### TASK BRIEF
Your copy should hold only the lines from the one containing "Skip to content (37, 11)" through the final line of the entries, exactly as written, with no pictures.

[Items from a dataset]
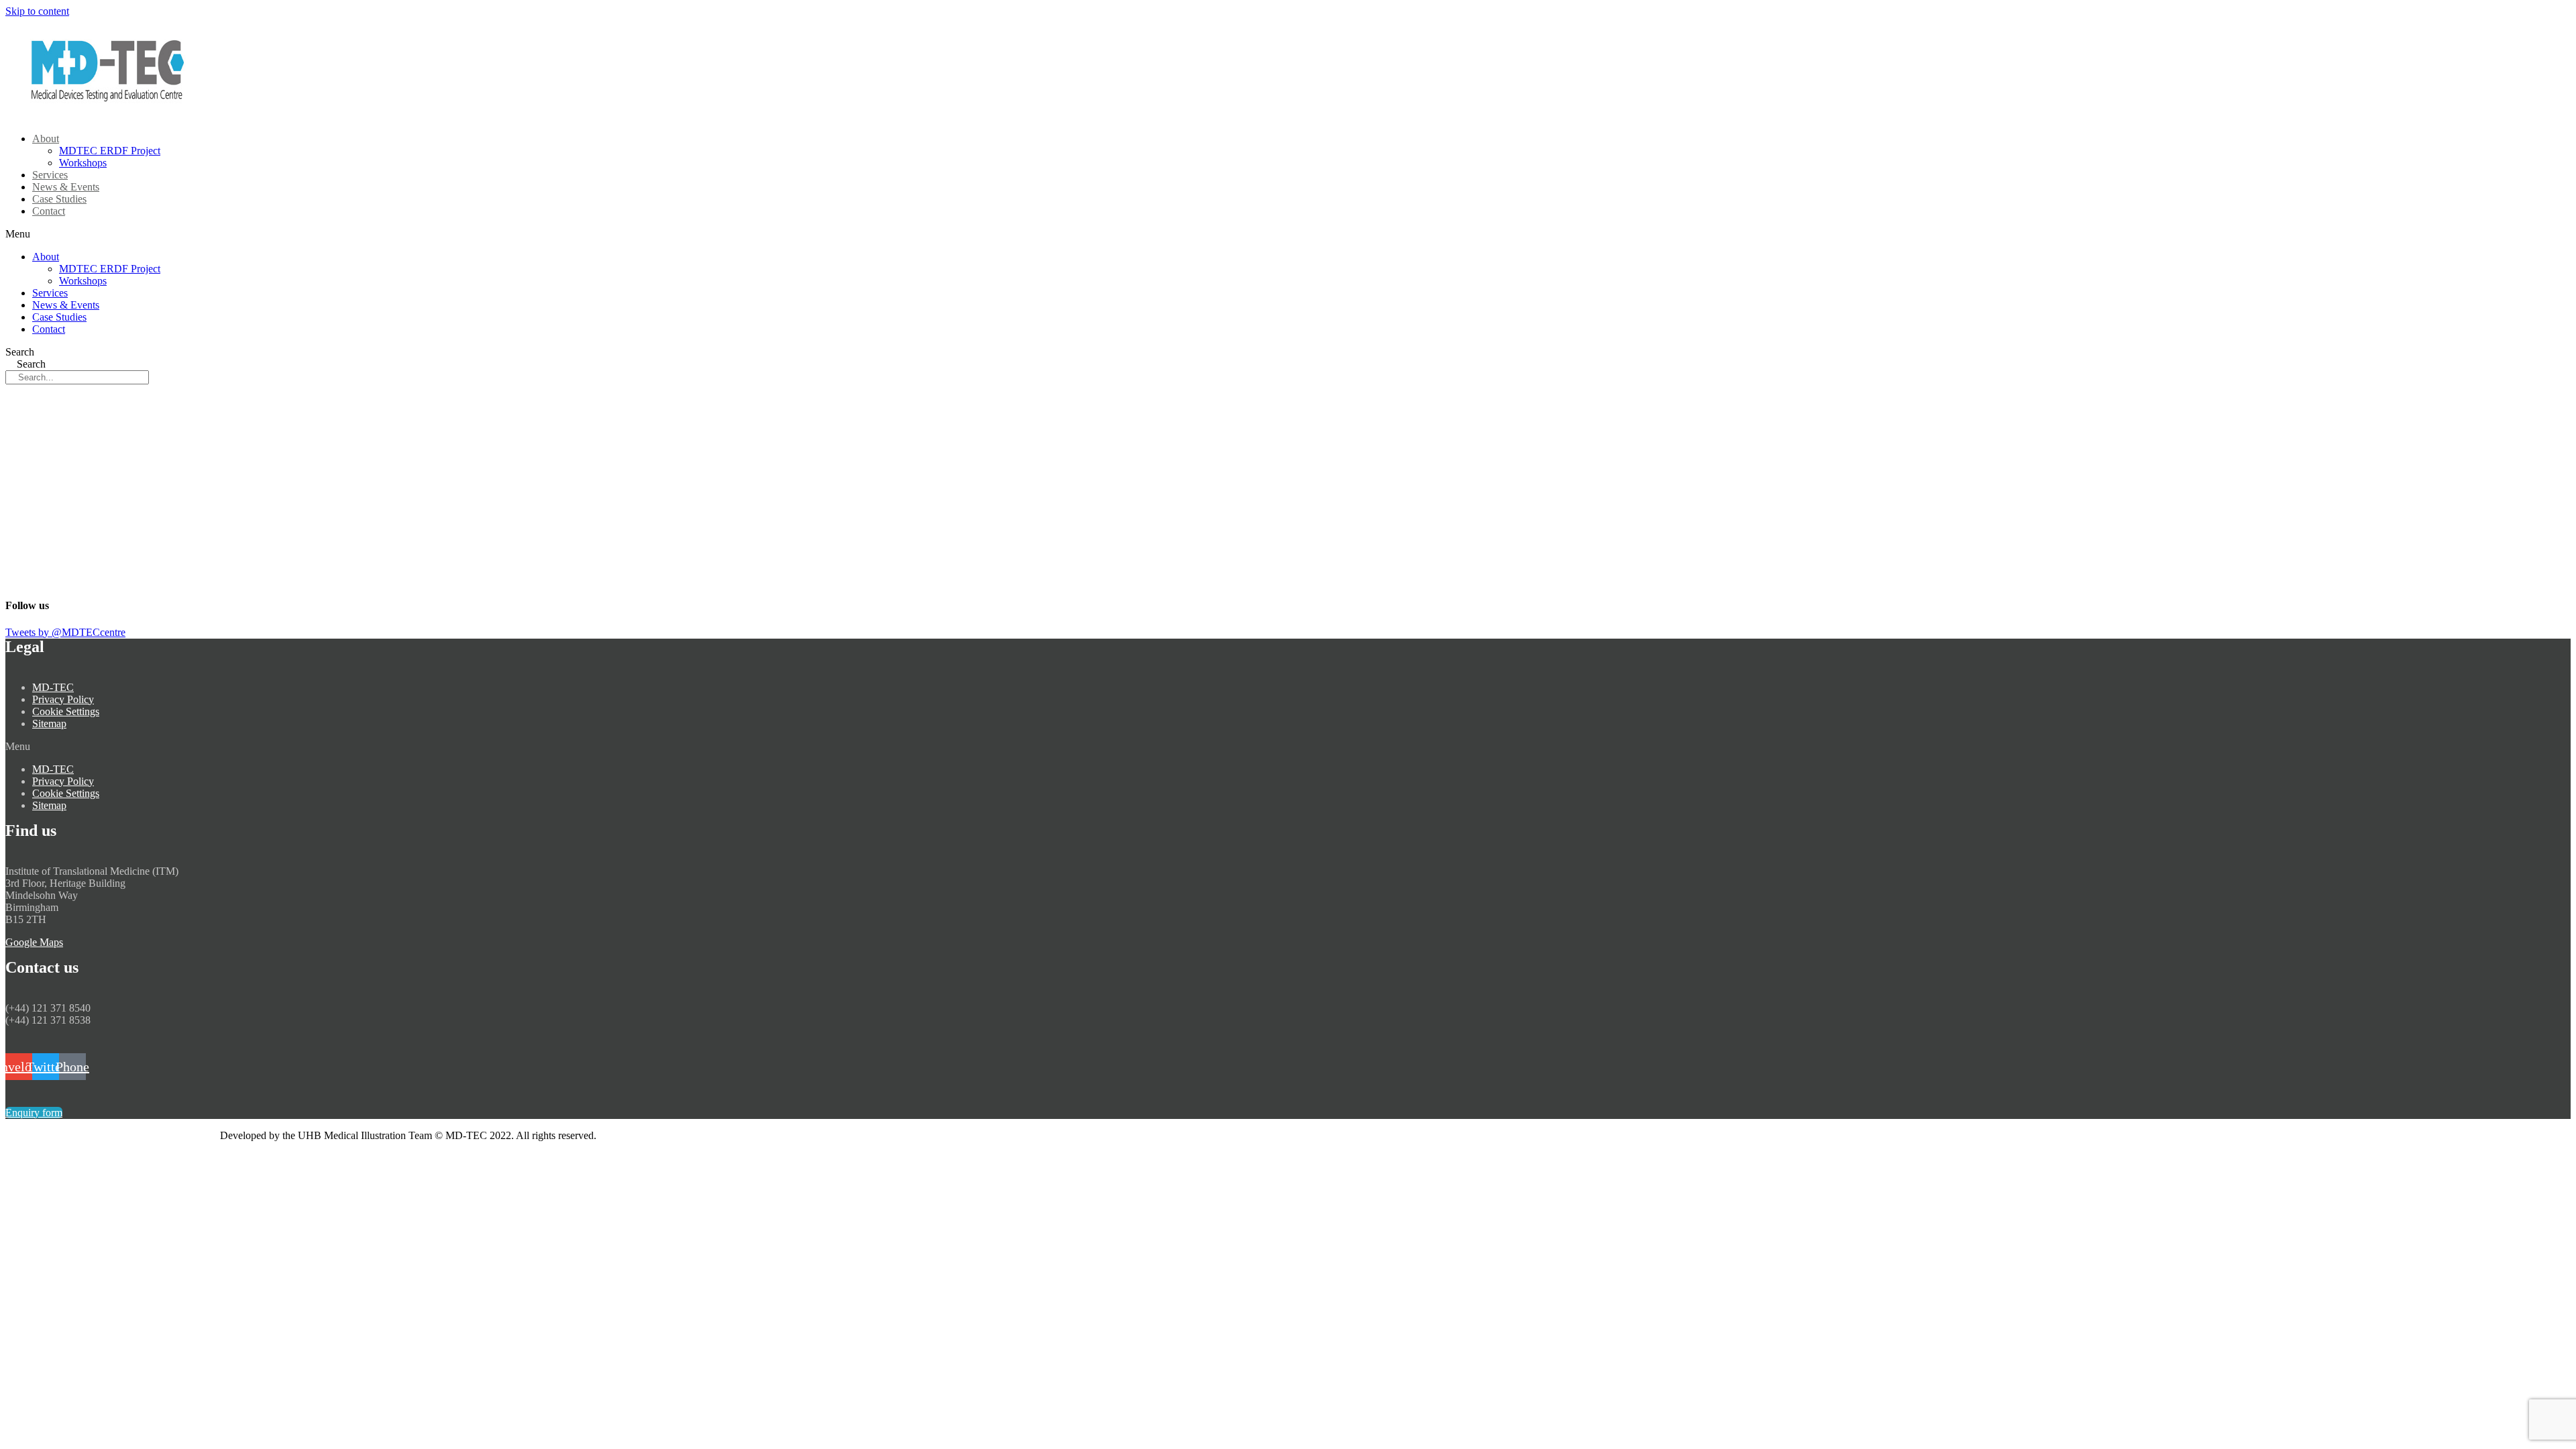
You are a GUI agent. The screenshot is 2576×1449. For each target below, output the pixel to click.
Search (19, 352)
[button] (225, 234)
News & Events (65, 305)
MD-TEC (53, 687)
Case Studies (59, 317)
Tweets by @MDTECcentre (65, 632)
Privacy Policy (63, 699)
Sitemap (49, 723)
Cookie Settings (65, 711)
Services (50, 293)
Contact (48, 211)
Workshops (83, 280)
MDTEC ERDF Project (109, 150)
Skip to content (37, 11)
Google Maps (34, 942)
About (45, 138)
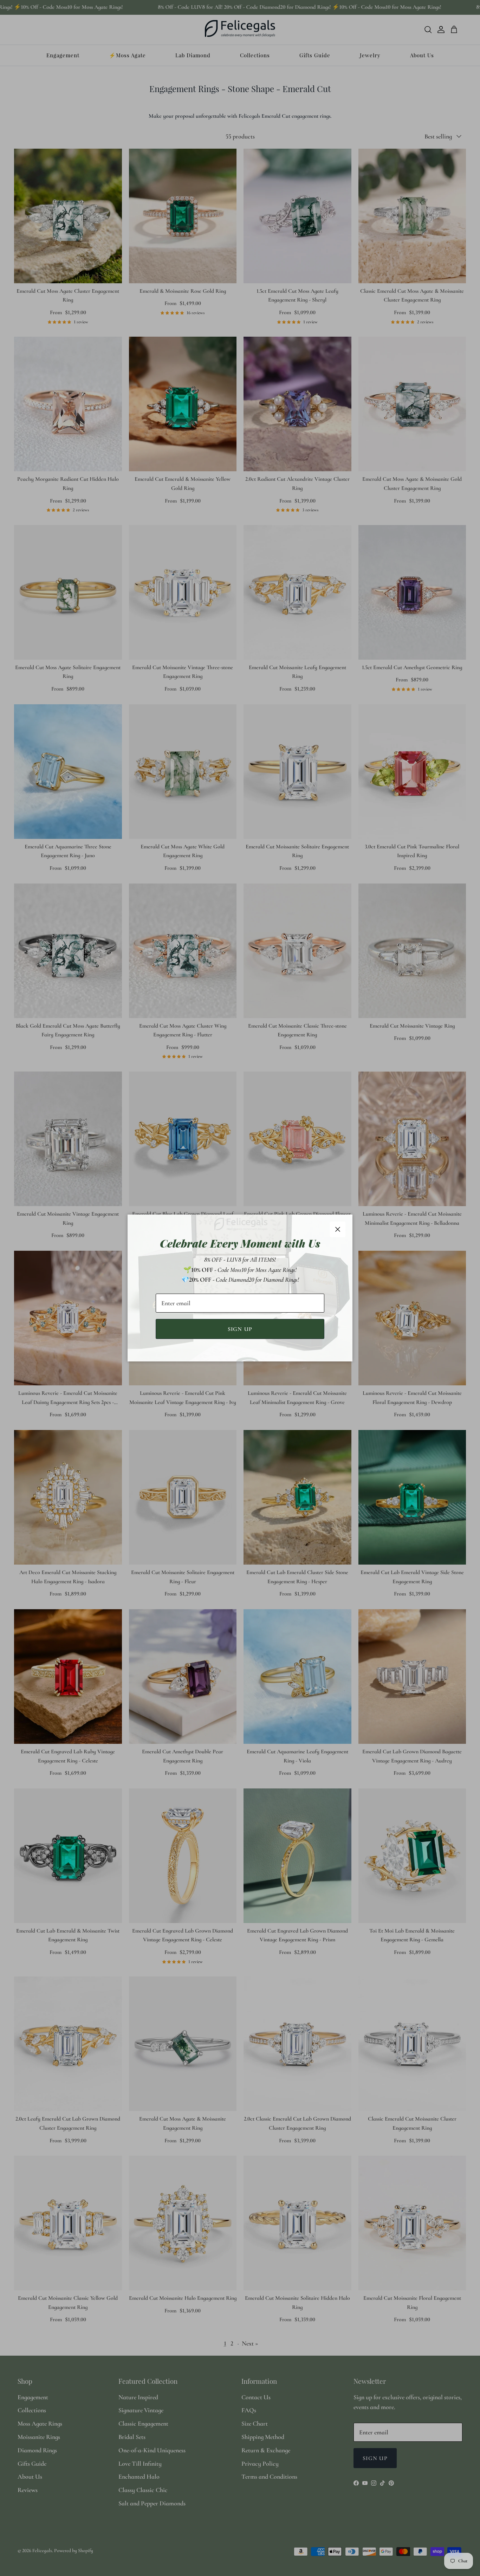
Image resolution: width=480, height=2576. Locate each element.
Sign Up (240, 1329)
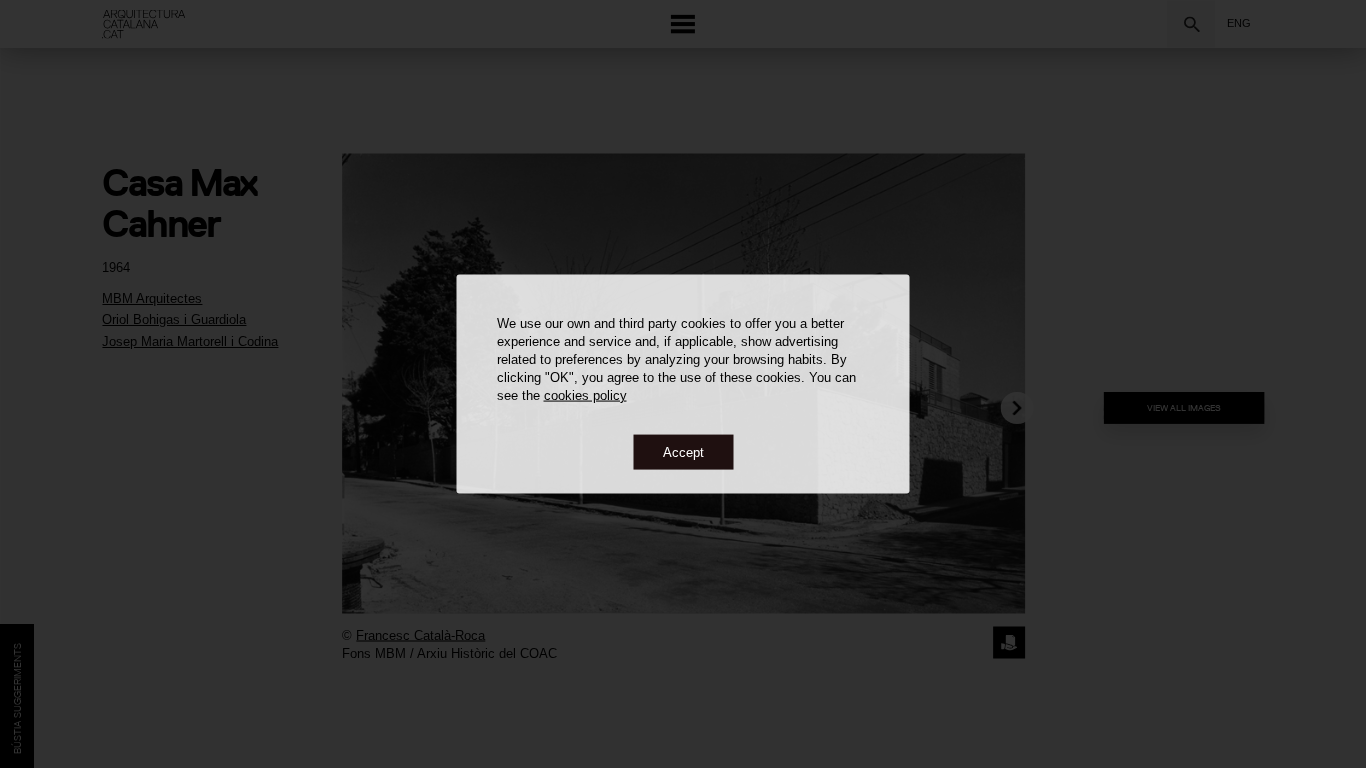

### THE COMPLETED TASK
Skip to content (37, 11)
Google Maps (34, 942)
About (45, 138)
Image resolution: width=480, height=2576. Locate each element.
Sign Up (240, 1329)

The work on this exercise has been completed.